This post is by Vickie Patton, Deputy General Counsel at Environmental Defense, and a former attorney in the EPA’s General Counsel’s office.
Two lawsuits were filed today against the U.S. Environmental Protection Agency (EPA) in the United States Court of Appeals for the Ninth Circuit, which sits in San Francisco. The first lawsuit was filed by California, and the second by several environmental organizations – Environmental Defense, the Sierra Club, the Natural Resources Defense Council (NRDC), the Conservation Law Foundation, and the International Center for Technology Assessment.
The lawsuits challenge EPA’s denial of California’s request for a preemption waiver under the Clean Air Act to implement the state’s landmark standards for greenhouse gas emissions – requests that have been granted by EPA over 50 times in the past 40 years [PDF].
The EPA’s decision relies on a flawed argument that the federal courts already have rejected and are likely to reject again.
In denying California’s request, EPA paradoxically argued that California’s innovative clean car program must be disallowed because global warming is a pervasive problem that does not affect California alone. But EPA’s decision would deny remedies to the most widespread, profound harm to the climate – vehicle emissions.
Besides, California has its own compelling stake in stabilizing the climate and in speeding the transition to cleaner cars:
- California is home to one in seven Americans.
- California has more than 32 million registered vehicles, far more than any state.
- Climate change is a clear and present danger.
- California’s coasts, its people, and its economy are vulnerable to sea level rise.
- Climate change threatens its precarious water resources.
- California is distinctly prone to wildfires.
- California is already afflicted by the death and disease associated with the worst air quality in the nation, and higher temperatures will increase the intensity and frequency of unhealthy smog days.

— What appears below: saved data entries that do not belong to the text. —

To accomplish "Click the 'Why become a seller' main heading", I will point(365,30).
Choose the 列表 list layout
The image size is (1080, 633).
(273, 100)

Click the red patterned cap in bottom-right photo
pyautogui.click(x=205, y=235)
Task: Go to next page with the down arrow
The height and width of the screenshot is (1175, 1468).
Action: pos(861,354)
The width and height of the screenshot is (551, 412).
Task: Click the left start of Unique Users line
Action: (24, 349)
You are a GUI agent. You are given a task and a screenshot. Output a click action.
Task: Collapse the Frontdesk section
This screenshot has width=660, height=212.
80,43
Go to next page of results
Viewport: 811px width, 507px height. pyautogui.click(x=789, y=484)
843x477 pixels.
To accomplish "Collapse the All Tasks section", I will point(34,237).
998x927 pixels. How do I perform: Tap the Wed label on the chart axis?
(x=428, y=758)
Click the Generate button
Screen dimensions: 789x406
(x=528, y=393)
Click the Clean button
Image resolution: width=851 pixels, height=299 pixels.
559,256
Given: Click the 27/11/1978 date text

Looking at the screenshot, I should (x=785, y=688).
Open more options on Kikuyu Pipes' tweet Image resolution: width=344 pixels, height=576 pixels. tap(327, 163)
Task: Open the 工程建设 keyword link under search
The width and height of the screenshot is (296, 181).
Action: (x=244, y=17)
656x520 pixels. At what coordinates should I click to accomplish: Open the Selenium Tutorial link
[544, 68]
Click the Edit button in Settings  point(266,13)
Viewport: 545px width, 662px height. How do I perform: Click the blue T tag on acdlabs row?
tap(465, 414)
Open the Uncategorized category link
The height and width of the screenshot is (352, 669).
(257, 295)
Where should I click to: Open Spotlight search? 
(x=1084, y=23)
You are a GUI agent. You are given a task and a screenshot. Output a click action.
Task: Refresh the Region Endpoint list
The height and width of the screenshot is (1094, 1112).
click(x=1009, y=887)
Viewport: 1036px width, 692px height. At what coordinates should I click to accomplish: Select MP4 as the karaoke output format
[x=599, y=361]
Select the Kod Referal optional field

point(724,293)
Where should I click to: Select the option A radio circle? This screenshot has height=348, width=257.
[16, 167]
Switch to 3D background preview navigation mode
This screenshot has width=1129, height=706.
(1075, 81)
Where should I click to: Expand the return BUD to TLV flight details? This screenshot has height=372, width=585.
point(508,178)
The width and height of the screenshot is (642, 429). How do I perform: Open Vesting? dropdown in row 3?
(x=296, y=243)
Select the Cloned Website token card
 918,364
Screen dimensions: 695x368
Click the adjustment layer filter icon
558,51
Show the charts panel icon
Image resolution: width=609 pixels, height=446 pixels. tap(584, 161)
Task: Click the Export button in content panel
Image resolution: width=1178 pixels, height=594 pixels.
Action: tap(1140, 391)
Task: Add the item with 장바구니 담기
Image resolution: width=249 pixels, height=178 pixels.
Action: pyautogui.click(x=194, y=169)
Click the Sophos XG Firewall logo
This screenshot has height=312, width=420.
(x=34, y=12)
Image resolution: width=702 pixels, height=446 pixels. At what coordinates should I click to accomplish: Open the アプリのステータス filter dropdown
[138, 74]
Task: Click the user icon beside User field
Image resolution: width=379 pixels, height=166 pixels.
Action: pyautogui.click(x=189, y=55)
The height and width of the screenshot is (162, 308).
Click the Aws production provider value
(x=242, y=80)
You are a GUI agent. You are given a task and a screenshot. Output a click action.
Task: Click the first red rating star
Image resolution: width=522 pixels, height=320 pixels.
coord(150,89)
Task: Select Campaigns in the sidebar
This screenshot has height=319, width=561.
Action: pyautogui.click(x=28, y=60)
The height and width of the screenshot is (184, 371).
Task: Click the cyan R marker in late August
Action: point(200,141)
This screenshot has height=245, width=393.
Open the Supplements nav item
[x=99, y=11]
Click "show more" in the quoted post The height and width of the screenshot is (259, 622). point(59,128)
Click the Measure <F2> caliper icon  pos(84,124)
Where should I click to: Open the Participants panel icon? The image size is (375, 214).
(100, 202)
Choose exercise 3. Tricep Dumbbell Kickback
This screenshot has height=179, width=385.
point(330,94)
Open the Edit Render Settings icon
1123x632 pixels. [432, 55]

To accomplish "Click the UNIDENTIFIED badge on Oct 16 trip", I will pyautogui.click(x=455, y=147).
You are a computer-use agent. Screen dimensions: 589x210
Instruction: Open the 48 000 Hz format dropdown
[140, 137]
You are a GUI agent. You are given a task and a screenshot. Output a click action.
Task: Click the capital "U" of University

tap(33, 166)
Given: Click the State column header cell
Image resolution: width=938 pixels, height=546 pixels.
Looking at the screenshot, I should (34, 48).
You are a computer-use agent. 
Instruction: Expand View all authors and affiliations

In other words, California’s innovation is born of necessity. EPA had no basis for denying California’s request to carry out a bold new Clean Car program that limits greenhouse gases.
The lawsuits were filed today because time is of the essence. California’s Clean Car standards, which will cut fleet-wide emissions for passenger cars and trucks by 30 percent, are scheduled to take effect in model year 2009. Many greenhouse gases persist in the atmosphere for decades, so every ton of global warming pollution eliminated now is critical in stabilizing the climate.
California’s innovation in addressing global warming is cascading across the land. Seventeen other states have adopted or committed to adopt California’s standards. Collectively, these states account for nearly one-half of the U.S. population and about one-half of all new motor vehicle sales nationwide.
There is strong state support for California’s legal action. We anticipate that 15 other states will immediately file motions to intervene in support of California’s case.
EPA should be leading the nation to address the global warming crisis. Instead, EPA is obstructing state leadership. Today’s legal action should not be necessary.